## To do
a: In the workshop assignment instructions, why is a Word document suggested as the format? Answer in one to three sentences.
b: According to the workshop assignment instructions, by what date does the instructor hope to make the plans available to the others?
c: Pick up the workshop assignment instructions at the point where they stop and carry them on.

## Selection
What you have to do step by step
1. Work out the overall aims and objectives for the whole of the course (I will talk on this in one of the future seminars on lesson planning).
2. Choose the topics for your four workshops. This can be done either as a theme for a week or it can be done completely differently and you can have multiple-theme sessions.
3. Work out the aims and objectives* for each of the four sessions.
4. Prepare a rationale for each of the sessions. What is the context? Why do you want to design the workshop around these topics?
5. Prepare a structure of each workshop as a lesson plan. Include a few accompanying slides (can be done in text format).
6. Find activities that you're going to introduce to the teachers. And identify their aims.
7. Be as creative as you like and use whatever you might (texts, books samples, audios, videos) but your reasons must be clear.

What should it look like?
Ideally, this should be a text document (maybe a word doc so that I can attach comments), which is well structured and presentable and which contains the parts mentioned above. This will be put in the Moodle as a pdf and accesscible to the others for their perusal and feedback.

The deadline: 30 June 2020 (then I'll need a few days to read through it and evaluate it and I'll make your plans available to the others hopefully by 10 July) (and, of course, you can it in any time before the deadline.

*aims = what you as an instructor hope to achieve
objectives = what your students will have learnt by the end of the allocated time

Syllabus -
Last update: GRAFT (26.09.2014)

## Data extract
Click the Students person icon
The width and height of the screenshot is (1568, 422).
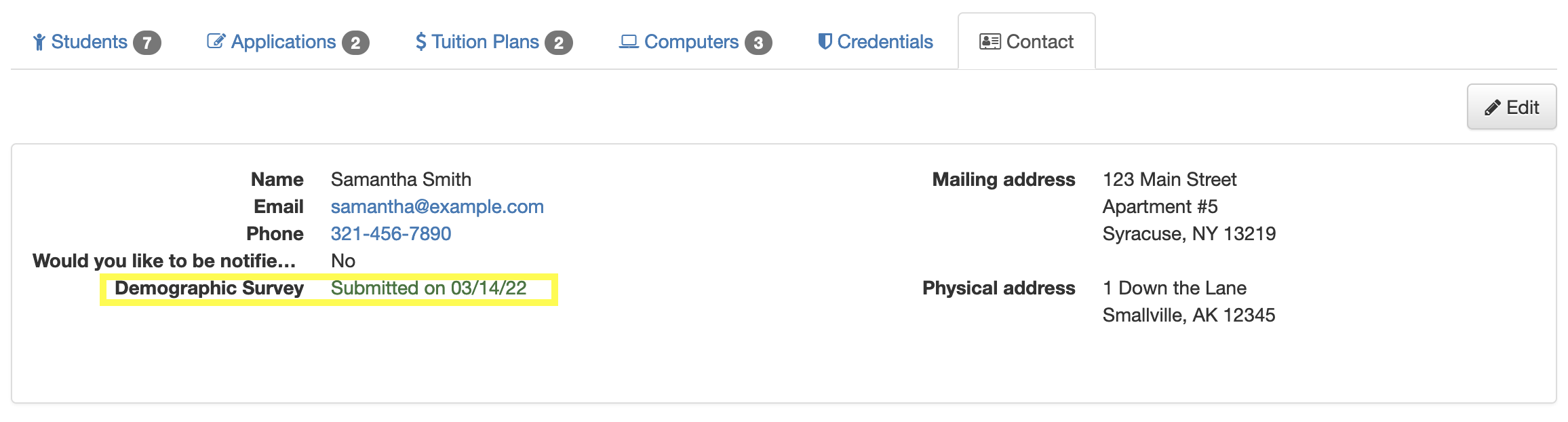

## Outputs in order
a: A Word document is suggested so that the instructor can attach comments to it.

b: By 10 July.

c:
Seminar 1 - Research methods in ELT and applied linguistics
Epistemology and ontology - subjectivism, relativism, positivism, post-positivism etc,
How to read and understand an applied linguistics research article
The quantitative and qualitative distinction - types of research, their use and application
Critical reading in applied linguistics

Seminar 2 & 3- Teaching grammar
Presenting and practising grammar - techniques
Mistakes and correction
Grammar and accuracy in the Common Europe and Framework of Reference

Seminar 4 & 5 - Teaching speaking
Fluency and accuracy
Designing tasks and materials for speaking
Organizing time and space in speaking activities
Sources for speaking activities
Features of communicative activities
Types of communicative activities
How to get your students to talk.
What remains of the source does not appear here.